I have a very large tree in my front yard. It shades the front year-round, no sun of any kind. The moss has been spreading from directly beneath the tree into the lawn. I would love to have a completely moss covered front yard. Can anyone give me advise on how to encourage the moss growth and discourage the grass growth without damaging the tree? Zone 7a. Thanks.
raydio
Bessemer City, NC
(Zone 7b)

December 10, 2006
2:45 PM

Post #2987386

Keep it moist and always free of fallen leaves or covering debris. Keep soil on the acid side.
bonitin
Gent
Belgium
(Zone 8a)

December 10, 2006
5:30 PM

Post #2987808



Must be a lovely sight!
Would love to see a picture of it.
Shadyfolks
Chesterland, OH
(Zone 5b)

February 3, 2007
1:13 PM

Post #3152180

portlin,
We did the same a few years ago with an area...we did not want to fight the moss so we decided to make a moss lawn. The moss in this area came on it own. It is a sunny area (relatively speaking, we live in the woods) and therefore weedier. We bite the bullet and sprayed the area with Round-up (have heard it kills the grass/weeds but not moss) immediately after we sprayed the area we got into a LONG dry, hot spell, after a while even the moss went brown...we were sick we thought we really did kill the moss...the next year we had less grass/weeds and the moss lived through it...I have found this area to need constant weeding and therefore- high maintence, BUT I love it and deal with it's maintenance issues. (this past summer I spent 10+ hours on my hands and knees weeding it and you wouldn't know it now) That was the only time we used chemicals on it.This spring I think I am going to throw some preen around on it and see if that won't cut down on recurring weeds.

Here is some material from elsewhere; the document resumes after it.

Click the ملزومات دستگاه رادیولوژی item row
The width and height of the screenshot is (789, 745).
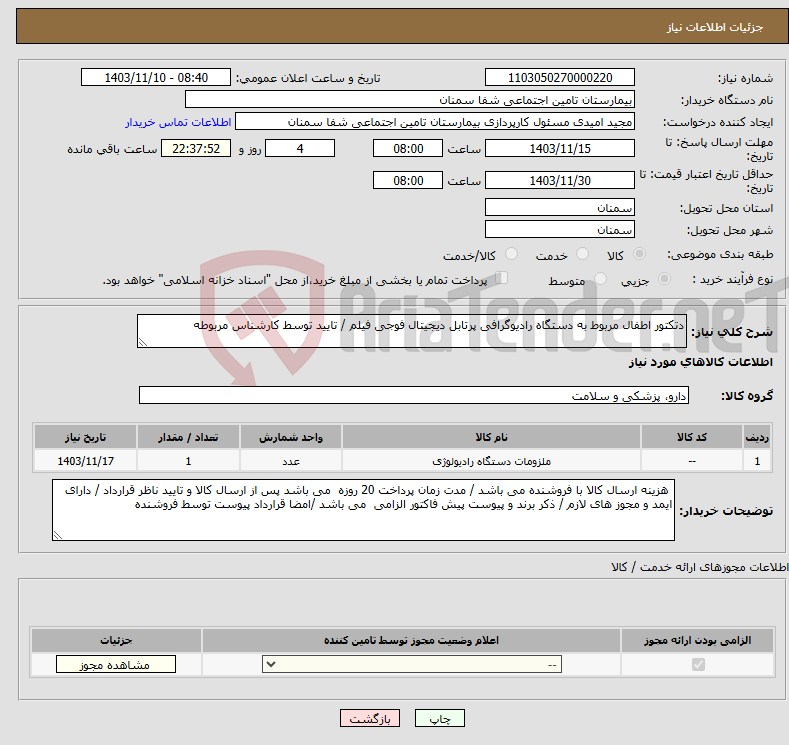point(491,462)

We have moss in other areas, that are more shaded, not nearly as many weeds in these shady areas and weeding goes quickly.

Round up would kill any folliage it got in contact with, and should not harm the tree roots.
Best of luck, woulld like to hear your progress on it this summer.

Here is a picture of heavily shaded path, the moss is so thick here it feels like you are walking on padded carpeting!!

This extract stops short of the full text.